-- MATERIAL PROVIDED follows --

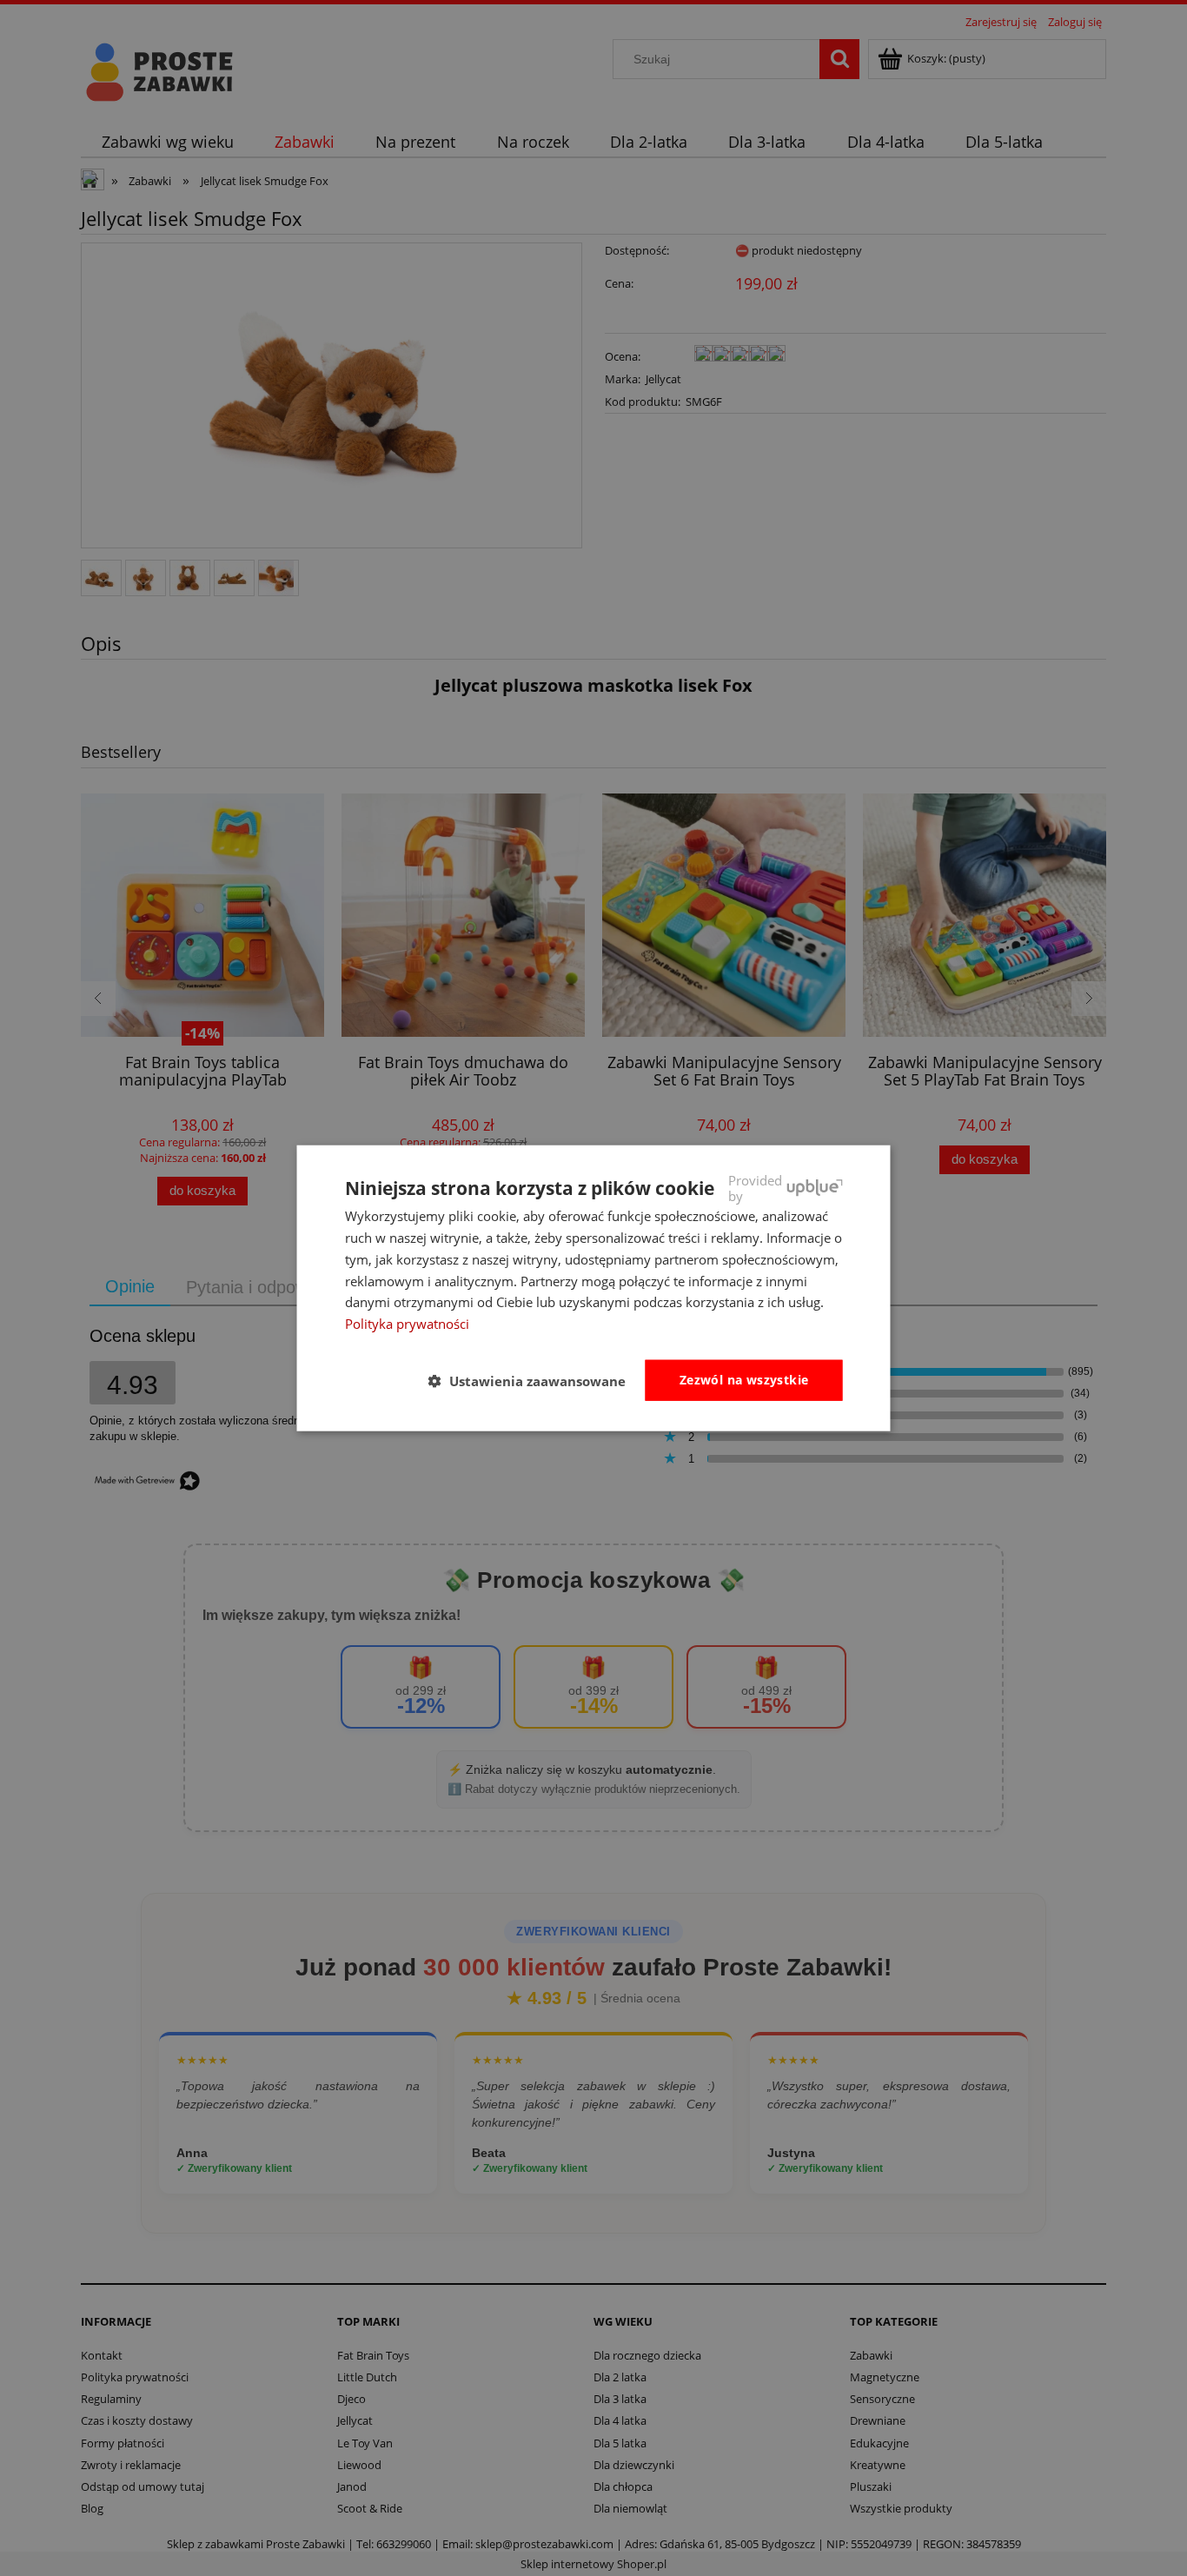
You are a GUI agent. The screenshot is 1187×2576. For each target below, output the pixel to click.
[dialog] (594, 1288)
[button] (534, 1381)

-- MATERIAL PROVIDED concluded --
-- MATERIAL PROVIDED follows --

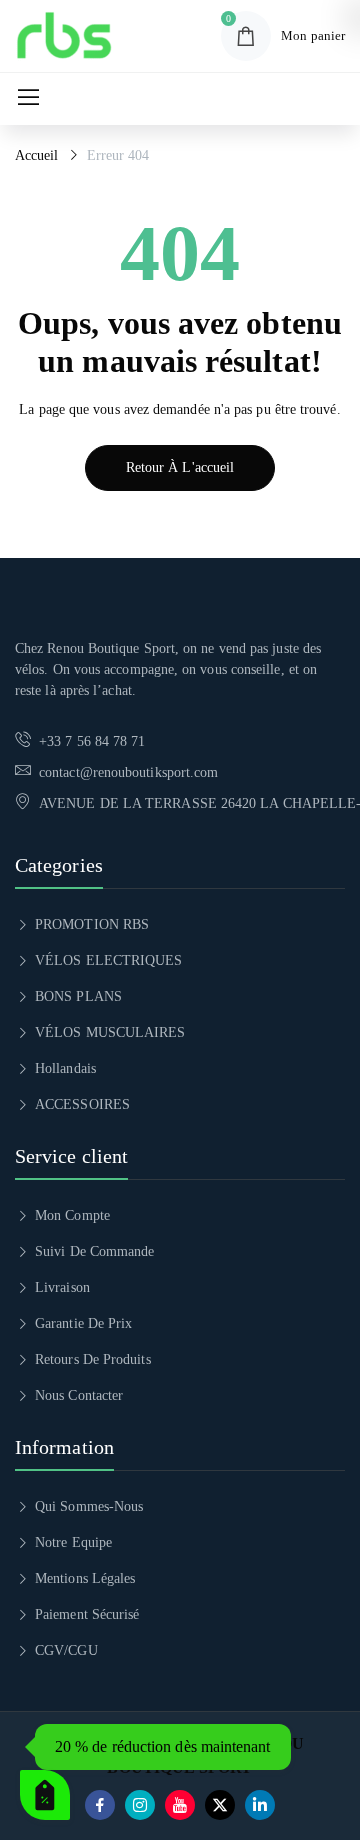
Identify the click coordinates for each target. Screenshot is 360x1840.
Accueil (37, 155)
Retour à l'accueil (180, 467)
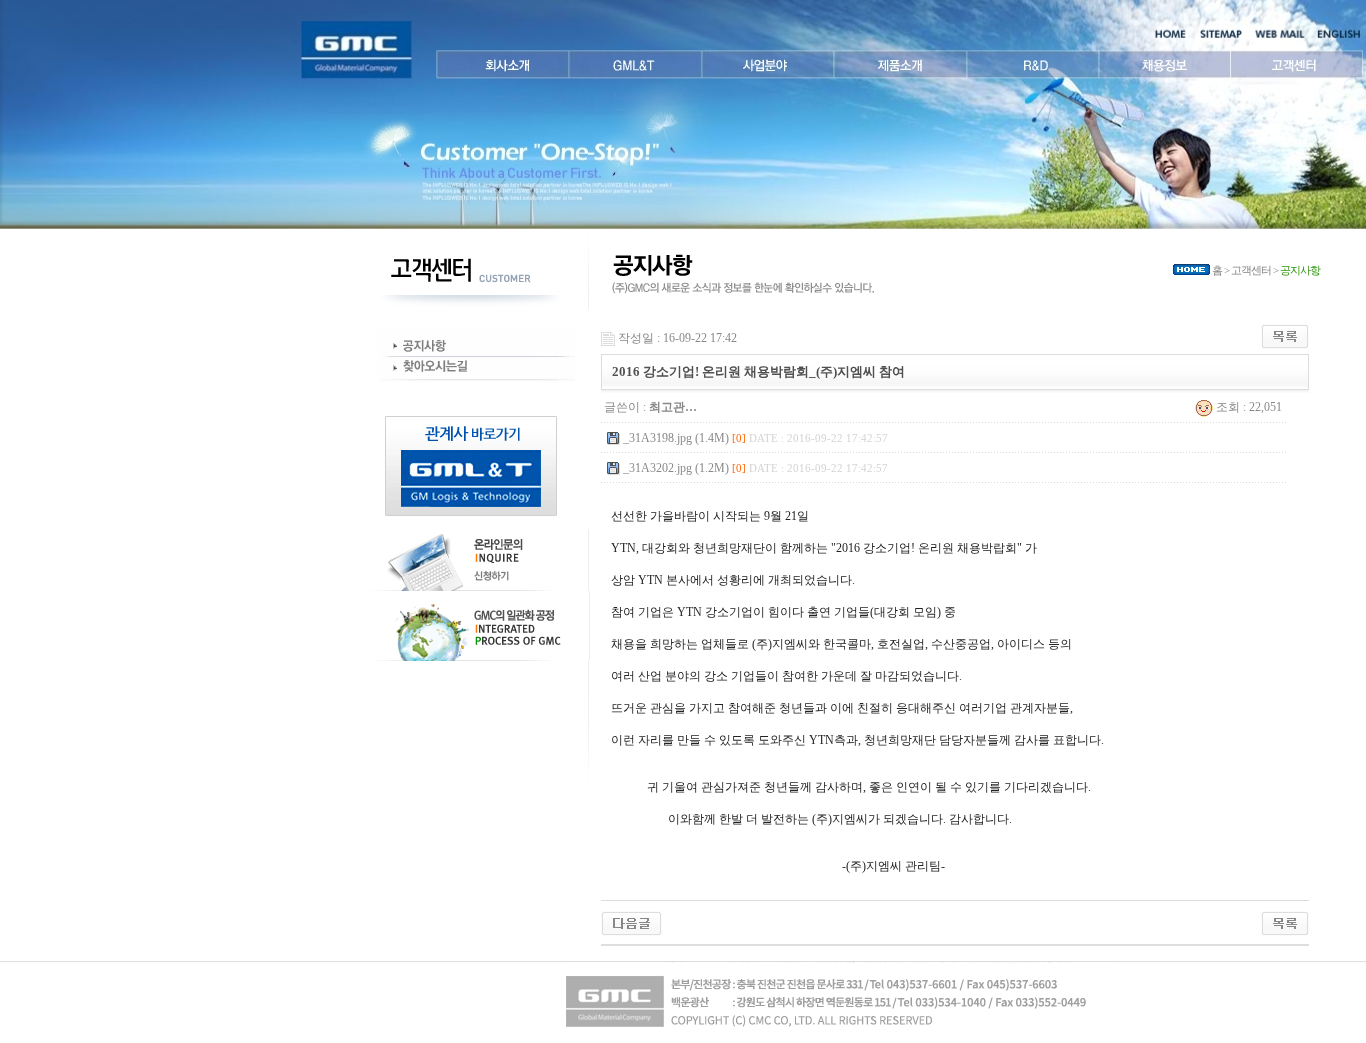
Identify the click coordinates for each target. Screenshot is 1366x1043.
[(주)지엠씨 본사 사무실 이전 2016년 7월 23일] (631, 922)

-- MATERIAL PROVIDED concluded --

**WHAT IS EXPECTED:** Gather every line from the listing above in which the word "click" appears.

**RESULT FOR THIS TASK:**
You are a GUI agent. The screenshot is 1187×2576. For each target below, output the pixel to click.
Identify the click coordinates for each target. Screenshot is 360x1840.
Identify the click coordinates for each target. Screenshot is 1366x1043.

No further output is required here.